"But that's where you're wrong. That's where you're crass and pig-headed. The extrados of a voussoir——"

"Oh, kill it, and let it die happy——"

"—is the outer curve of a wedge-shaped stone used for building an arch. Now, mark you, those are words of merit. Wedge, arch—wedges of fact which shall construct the arch of evidence. We'll have our man in the dock across that bridge before we are much older."

"Confound it, how? He couldn't be in his bedroom and in the Quarry Wood, four hundred yards away, at one and the same moment."

Furneaux gazed fixedly at his friend's forehead, presumably the seat of reason.
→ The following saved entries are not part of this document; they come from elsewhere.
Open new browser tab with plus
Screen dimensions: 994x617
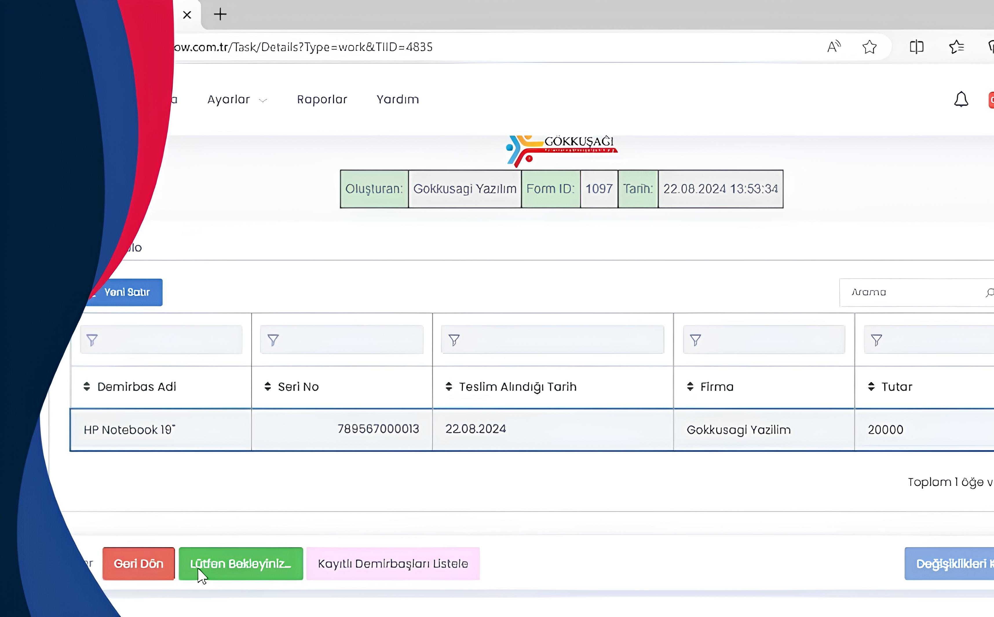click(220, 15)
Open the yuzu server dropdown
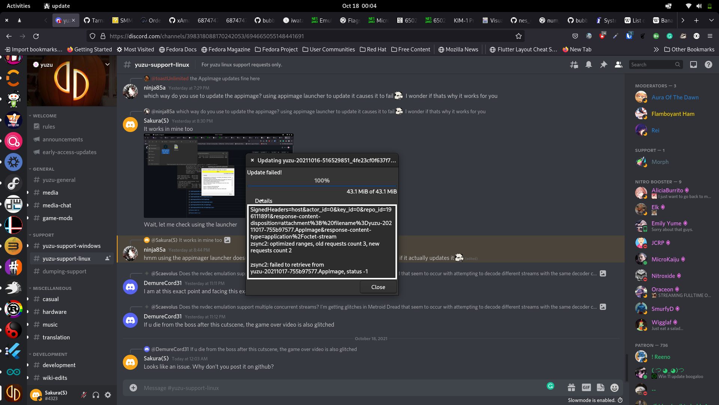The width and height of the screenshot is (719, 405). 107,64
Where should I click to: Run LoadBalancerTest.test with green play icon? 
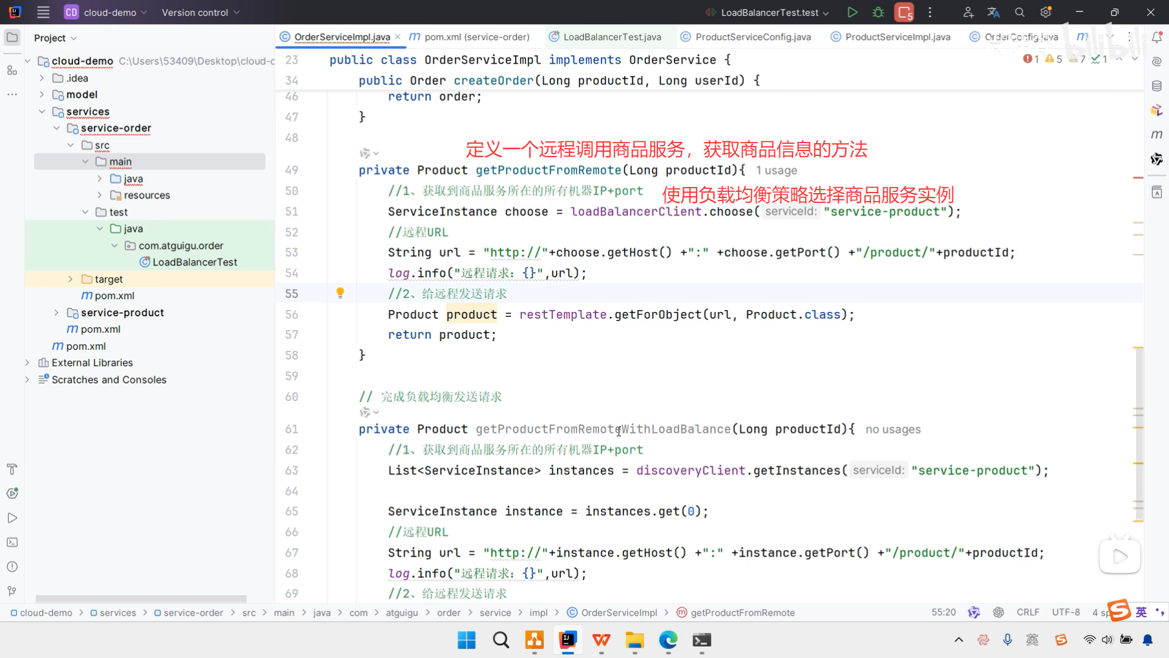852,12
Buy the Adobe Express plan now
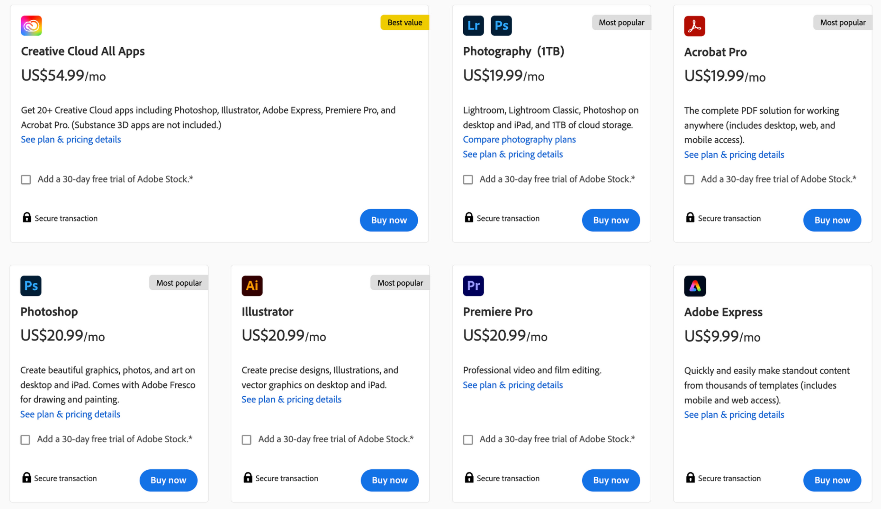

"Sometimes, James, you make me gasp with an amazed admiration," he cooed. "You do, really. You arrive at the same conclusion as I, a thinker, without any semblance of thought process on your part. How do you manage it! Is it through association with me? You know, there's such a thing as inductive electricity. A current passing through a highly charged wire can excite another wire, even a common iron one, without actual contact."

"I've had a rotten afternoon, and don't feel up to your far-fetched jokes just now; so if you have nothing to report, shut up," said the Superintendent crossly.

"Then I'll cheer your melancholy with a bit of real news brightened by imagination," answered Furneaux promptly. "Hilton Fenley couldn't have fired the rifle himself, except by certain bizarre means which I shall lay before the court later; but he planned and contrived the murder, down to the smallest detail. He wore Brother Robert's boots when available; from appearances Brother Robert is now wearing the identical pair which made those footprints we saw, but I shall know in the morning, for that fiery young sprig obligingly left another well-marked set of prints in the same place twenty minutes ago. When circumstances compelled Hilton to walk that way in his own boots, he slipped on two roughly made moccasins, which he burned last night, having no further use for them. Therefore, he knew the murder would take place this morning.

"I've secured shreds of the sacking out of which he made the pads to cover his feet; and an under gardener remembers seeing Mr. Hilton making off with an empty potato sack one day last week, and wondering why he wanted it. During some mornings recently Hilton Fenley breakfasted early and went out, but invariably had an excuse for not accompanying his father to the City. He was then studying the details of the crime, making sure that an expert, armed with a modern rifle, could not possibly miss such a target as a man standing outside a doorway, and elevated above the ground level by some five feet or more.

"No servant could possibly observe that Mr. Hilton was wearing Mr. Robert's boots, because they do not differ greatly in size; but luckily for us, a criminal always commits an error of some sort, and Hilton blundered badly when he made those careful imprints of his brother's feet, as the weather has been fine recently, and the only mud in this locality lies in that hollow of the Quarry Wood. It happens that some particles of that identical mud were imbedded in the carpet of Hilton Fenley's sitting-room. I'm sorry to have to say it, because the housemaid is a nice girl."